Direction: Format the records below as a JSON array of strings, one string per line, omitting blank lines.

Provided entries:
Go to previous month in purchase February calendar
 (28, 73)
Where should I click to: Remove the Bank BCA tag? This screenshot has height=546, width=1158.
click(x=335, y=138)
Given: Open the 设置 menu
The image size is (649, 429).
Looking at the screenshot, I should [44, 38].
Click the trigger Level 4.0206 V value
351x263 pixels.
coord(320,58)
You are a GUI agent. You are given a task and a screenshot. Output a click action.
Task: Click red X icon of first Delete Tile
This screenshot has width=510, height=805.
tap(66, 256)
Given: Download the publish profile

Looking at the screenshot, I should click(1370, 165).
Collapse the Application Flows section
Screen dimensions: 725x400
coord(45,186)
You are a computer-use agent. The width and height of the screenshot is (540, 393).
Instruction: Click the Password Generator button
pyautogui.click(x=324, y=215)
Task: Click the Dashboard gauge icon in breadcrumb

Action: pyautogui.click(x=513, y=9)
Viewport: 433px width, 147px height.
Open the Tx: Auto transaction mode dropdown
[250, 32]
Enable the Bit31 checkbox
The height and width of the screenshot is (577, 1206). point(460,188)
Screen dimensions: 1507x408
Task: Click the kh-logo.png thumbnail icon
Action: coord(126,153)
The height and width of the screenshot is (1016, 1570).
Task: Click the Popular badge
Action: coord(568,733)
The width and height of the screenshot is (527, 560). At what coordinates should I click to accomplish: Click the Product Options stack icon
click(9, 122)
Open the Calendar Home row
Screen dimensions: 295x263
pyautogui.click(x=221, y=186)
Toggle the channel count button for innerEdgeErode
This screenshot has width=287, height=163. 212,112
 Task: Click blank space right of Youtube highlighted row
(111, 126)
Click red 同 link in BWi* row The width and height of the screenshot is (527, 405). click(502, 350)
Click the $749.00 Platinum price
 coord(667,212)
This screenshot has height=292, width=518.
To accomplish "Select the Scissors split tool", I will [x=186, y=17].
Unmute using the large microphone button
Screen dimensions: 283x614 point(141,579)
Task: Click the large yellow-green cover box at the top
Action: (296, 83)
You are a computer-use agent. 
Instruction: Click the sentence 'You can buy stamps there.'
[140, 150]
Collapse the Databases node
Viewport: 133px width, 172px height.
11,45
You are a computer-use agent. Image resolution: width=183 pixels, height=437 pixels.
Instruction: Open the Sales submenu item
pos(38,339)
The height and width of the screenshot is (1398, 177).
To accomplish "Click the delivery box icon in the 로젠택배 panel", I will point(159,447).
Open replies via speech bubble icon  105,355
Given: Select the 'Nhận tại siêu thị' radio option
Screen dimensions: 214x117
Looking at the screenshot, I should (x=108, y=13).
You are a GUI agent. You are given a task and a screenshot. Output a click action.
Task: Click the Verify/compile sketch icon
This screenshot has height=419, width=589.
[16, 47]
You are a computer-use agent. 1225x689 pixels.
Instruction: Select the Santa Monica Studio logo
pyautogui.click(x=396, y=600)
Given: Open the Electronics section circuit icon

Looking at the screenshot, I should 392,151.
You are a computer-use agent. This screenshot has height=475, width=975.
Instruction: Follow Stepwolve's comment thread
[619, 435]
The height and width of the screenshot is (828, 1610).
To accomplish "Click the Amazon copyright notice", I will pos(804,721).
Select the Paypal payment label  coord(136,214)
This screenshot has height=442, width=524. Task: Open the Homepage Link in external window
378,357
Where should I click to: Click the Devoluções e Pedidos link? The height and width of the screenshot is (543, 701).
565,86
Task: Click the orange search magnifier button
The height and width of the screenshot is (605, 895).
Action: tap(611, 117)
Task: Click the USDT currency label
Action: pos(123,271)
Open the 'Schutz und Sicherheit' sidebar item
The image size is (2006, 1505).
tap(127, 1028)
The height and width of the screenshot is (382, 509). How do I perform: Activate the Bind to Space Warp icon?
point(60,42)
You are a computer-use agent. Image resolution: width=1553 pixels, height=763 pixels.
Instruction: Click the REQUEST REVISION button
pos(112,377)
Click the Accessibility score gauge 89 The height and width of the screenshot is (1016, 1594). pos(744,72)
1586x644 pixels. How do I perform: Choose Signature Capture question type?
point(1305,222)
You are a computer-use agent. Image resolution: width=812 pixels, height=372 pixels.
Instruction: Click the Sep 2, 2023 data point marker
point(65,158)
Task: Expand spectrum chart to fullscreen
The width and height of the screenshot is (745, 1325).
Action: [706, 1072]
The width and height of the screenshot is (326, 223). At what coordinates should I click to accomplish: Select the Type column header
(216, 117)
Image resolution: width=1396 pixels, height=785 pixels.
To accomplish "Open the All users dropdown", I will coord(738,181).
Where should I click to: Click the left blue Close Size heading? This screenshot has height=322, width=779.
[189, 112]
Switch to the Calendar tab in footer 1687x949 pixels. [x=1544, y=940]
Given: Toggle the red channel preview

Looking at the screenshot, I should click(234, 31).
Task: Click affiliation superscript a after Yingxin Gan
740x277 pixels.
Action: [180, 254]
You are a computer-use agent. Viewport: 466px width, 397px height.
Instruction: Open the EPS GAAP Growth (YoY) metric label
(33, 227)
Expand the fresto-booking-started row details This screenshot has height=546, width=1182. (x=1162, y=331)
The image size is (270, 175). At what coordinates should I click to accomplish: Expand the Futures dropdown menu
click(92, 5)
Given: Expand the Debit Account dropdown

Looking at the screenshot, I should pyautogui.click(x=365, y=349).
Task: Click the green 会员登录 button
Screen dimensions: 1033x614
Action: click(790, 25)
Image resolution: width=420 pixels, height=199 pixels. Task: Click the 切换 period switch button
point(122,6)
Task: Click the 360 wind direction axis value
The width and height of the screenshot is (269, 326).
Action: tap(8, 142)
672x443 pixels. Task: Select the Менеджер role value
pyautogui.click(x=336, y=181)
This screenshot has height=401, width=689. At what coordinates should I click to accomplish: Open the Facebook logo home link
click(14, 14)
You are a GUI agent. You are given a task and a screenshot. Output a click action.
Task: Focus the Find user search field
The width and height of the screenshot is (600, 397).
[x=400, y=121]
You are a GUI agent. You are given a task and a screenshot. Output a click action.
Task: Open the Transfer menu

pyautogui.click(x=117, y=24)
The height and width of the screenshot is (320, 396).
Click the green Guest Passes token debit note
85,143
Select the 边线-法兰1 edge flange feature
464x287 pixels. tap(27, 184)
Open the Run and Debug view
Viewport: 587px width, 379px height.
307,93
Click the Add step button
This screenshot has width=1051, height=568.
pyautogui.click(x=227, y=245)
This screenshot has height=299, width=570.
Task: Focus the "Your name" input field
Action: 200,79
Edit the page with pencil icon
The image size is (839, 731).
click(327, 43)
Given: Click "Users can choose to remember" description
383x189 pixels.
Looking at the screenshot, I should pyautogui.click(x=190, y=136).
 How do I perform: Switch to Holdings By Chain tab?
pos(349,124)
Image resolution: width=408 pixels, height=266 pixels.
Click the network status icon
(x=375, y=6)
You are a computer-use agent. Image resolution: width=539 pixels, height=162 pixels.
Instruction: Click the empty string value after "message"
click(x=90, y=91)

Completed exercise:
[
  "Go to previous month in purchase February calendar",
  " (28, 73)",
  "Where should I click to: Remove the Bank BCA tag? This screenshot has height=546, width=1158.",
  "click(x=335, y=138)",
  "Given: Open the 设置 menu",
  "The image size is (649, 429).",
  "Looking at the screenshot, I should [44, 38].",
  "Click the trigger Level 4.0206 V value",
  "351x263 pixels.",
  "coord(320,58)",
  "You are a GUI agent. You are given a task and a screenshot. Output a click action.",
  "Task: Click red X icon of first Delete Tile",
  "This screenshot has width=510, height=805.",
  "tap(66, 256)",
  "Given: Download the publish profile",
  "Looking at the screenshot, I should click(1370, 165).",
  "Collapse the Application Flows section",
  "Screen dimensions: 725x400",
  "coord(45,186)",
  "You are a computer-use agent. The width and height of the screenshot is (540, 393).",
  "Instruction: Click the Password Generator button",
  "pyautogui.click(x=324, y=215)",
  "Task: Click the Dashboard gauge icon in breadcrumb",
  "Action: pyautogui.click(x=513, y=9)",
  "Viewport: 433px width, 147px height.",
  "Open the Tx: Auto transaction mode dropdown",
  "[250, 32]",
  "Enable the Bit31 checkbox",
  "The height and width of the screenshot is (577, 1206). point(460,188)",
  "Screen dimensions: 1507x408",
  "Task: Click the kh-logo.png thumbnail icon",
  "Action: coord(126,153)",
  "The height and width of the screenshot is (1016, 1570).",
  "Task: Click the Popular badge",
  "Action: coord(568,733)",
  "The width and height of the screenshot is (527, 560). At what coordinates should I click to accomplish: Click the Product Options stack icon",
  "click(9, 122)",
  "Open the Calendar Home row",
  "Screen dimensions: 295x263",
  "pyautogui.click(x=221, y=186)",
  "Toggle the channel count button for innerEdgeErode",
  "This screenshot has width=287, height=163. 212,112",
  " Task: Click blank space right of Youtube highlighted row",
  "(111, 126)",
  "Click red 同 link in BWi* row The width and height of the screenshot is (527, 405). click(502, 350)",
  "Click the $749.00 Platinum price",
  " coord(667,212)",
  "This screenshot has height=292, width=518.",
  "To accomplish \"Select the Scissors split tool\", I will [x=186, y=17].",
  "Unmute using the large microphone button",
  "Screen dimensions: 283x614 point(141,579)",
  "Task: Click the large yellow-green cover box at the top",
  "Action: (296, 83)",
  "You are a computer-use agent. ",
  "Instruction: Click the sentence 'You can buy stamps there.'",
  "[140, 150]",
  "Collapse the Databases node",
  "Viewport: 133px width, 172px height.",
  "11,45",
  "You are a computer-use agent. Image resolution: width=183 pixels, height=437 pixels.",
  "Instruction: Open the Sales submenu item",
  "pos(38,339)",
  "The height and width of the screenshot is (1398, 177).",
  "To accomplish \"Click the delivery box icon in the 로젠택배 panel\", I will point(159,447).",
  "Open replies via speech bubble icon  105,355",
  "Given: Select the 'Nhận tại siêu thị' radio option",
  "Screen dimensions: 214x117",
  "Looking at the screenshot, I should (x=108, y=13).",
  "You are a GUI agent. You are given a task and a screenshot. Output a click action.",
  "Task: Click the Verify/compile sketch icon",
  "This screenshot has height=419, width=589.",
  "[16, 47]",
  "You are a computer-use agent. 1225x689 pixels.",
  "Instruction: Select the Santa Monica Studio logo",
  "pyautogui.click(x=396, y=600)",
  "Given: Open the Electronics section circuit icon",
  "Looking at the screenshot, I should 392,151.",
  "You are a computer-use agent. This screenshot has height=475, width=975.",
  "Instruction: Follow Stepwolve's comment thread",
  "[619, 435]",
  "The height and width of the screenshot is (828, 1610).",
  "To accomplish \"Click the Amazon copyright notice\", I will pos(804,721).",
  "Select the Paypal payment label  coord(136,214)",
  "This screenshot has height=442, width=524. Task: Open the Homepage Link in external window",
  "378,357",
  "Where should I click to: Click the Devoluções e Pedidos link? The height and width of the screenshot is (543, 701).",
  "565,86",
  "Task: Click the orange search magnifier button",
  "The height and width of the screenshot is (605, 895).",
  "Action: tap(611, 117)",
  "Task: Click the USDT currency label",
  "Action: pos(123,271)",
  "Open the 'Schutz und Sicherheit' sidebar item",
  "The image size is (2006, 1505).",
  "tap(127, 1028)",
  "The height and width of the screenshot is (382, 509). How do I perform: Activate the Bind to Space Warp icon?",
  "point(60,42)",
  "You are a computer-use agent. Image resolution: width=1553 pixels, height=763 pixels.",
  "Instruction: Click the REQUEST REVISION button",
  "pos(112,377)",
  "Click the Accessibility score gauge 89 The height and width of the screenshot is (1016, 1594). pos(744,72)",
  "1586x644 pixels. How do I perform: Choose Signature Capture question type?",
  "point(1305,222)",
  "You are a computer-use agent. Image resolution: width=812 pixels, height=372 pixels.",
  "Instruction: Click the Sep 2, 2023 data point marker",
  "point(65,158)",
  "Task: Expand spectrum chart to fullscreen",
  "The width and height of the screenshot is (745, 1325).",
  "Action: [706, 1072]",
  "The width and height of the screenshot is (326, 223). At what coordinates should I click to accomplish: Select the Type column header",
  "(216, 117)",
  "Image resolution: width=1396 pixels, height=785 pixels.",
  "To accomplish \"Open the All users dropdown\", I will coord(738,181).",
  "Where should I click to: Click the left blue Close Size heading? This screenshot has height=322, width=779.",
  "[189, 112]",
  "Switch to the Calendar tab in footer 1687x949 pixels. [x=1544, y=940]",
  "Given: Toggle the red channel preview",
  "Looking at the screenshot, I should click(234, 31).",
  "Task: Click affiliation superscript a after Yingxin Gan",
  "740x277 pixels.",
  "Action: [180, 254]",
  "You are a computer-use agent. Viewport: 466px width, 397px height.",
  "Instruction: Open the EPS GAAP Growth (YoY) metric label",
  "(33, 227)",
  "Expand the fresto-booking-started row details This screenshot has height=546, width=1182. (x=1162, y=331)",
  "The image size is (270, 175). At what coordinates should I click to accomplish: Expand the Futures dropdown menu",
  "click(92, 5)",
  "Given: Expand the Debit Account dropdown",
  "Looking at the screenshot, I should pyautogui.click(x=365, y=349).",
  "Task: Click the green 会员登录 button",
  "Screen dimensions: 1033x614",
  "Action: click(790, 25)",
  "Image resolution: width=420 pixels, height=199 pixels. Task: Click the 切换 period switch button",
  "point(122,6)",
  "Task: Click the 360 wind direction axis value",
  "The width and height of the screenshot is (269, 326).",
  "Action: tap(8, 142)",
  "672x443 pixels. Task: Select the Менеджер role value",
  "pyautogui.click(x=336, y=181)",
  "This screenshot has height=401, width=689. At what coordinates should I click to accomplish: Open the Facebook logo home link",
  "click(14, 14)",
  "You are a GUI agent. You are given a task and a screenshot. Output a click action.",
  "Task: Focus the Find user search field",
  "The width and height of the screenshot is (600, 397).",
  "[x=400, y=121]",
  "You are a GUI agent. You are given a task and a screenshot. Output a click action.",
  "Task: Open the Transfer menu",
  "pyautogui.click(x=117, y=24)",
  "The height and width of the screenshot is (320, 396).",
  "Click the green Guest Passes token debit note",
  "85,143",
  "Select the 边线-法兰1 edge flange feature",
  "464x287 pixels. tap(27, 184)",
  "Open the Run and Debug view",
  "Viewport: 587px width, 379px height.",
  "307,93",
  "Click the Add step button",
  "This screenshot has width=1051, height=568.",
  "pyautogui.click(x=227, y=245)",
  "This screenshot has height=299, width=570.",
  "Task: Focus the \"Your name\" input field",
  "Action: 200,79",
  "Edit the page with pencil icon",
  "The image size is (839, 731).",
  "click(327, 43)",
  "Given: Click \"Users can choose to remember\" description",
  "383x189 pixels.",
  "Looking at the screenshot, I should pyautogui.click(x=190, y=136).",
  " How do I perform: Switch to Holdings By Chain tab?",
  "pos(349,124)",
  "Image resolution: width=408 pixels, height=266 pixels.",
  "Click the network status icon",
  "(x=375, y=6)",
  "You are a computer-use agent. Image resolution: width=539 pixels, height=162 pixels.",
  "Instruction: Click the empty string value after \"message\"",
  "click(x=90, y=91)"
]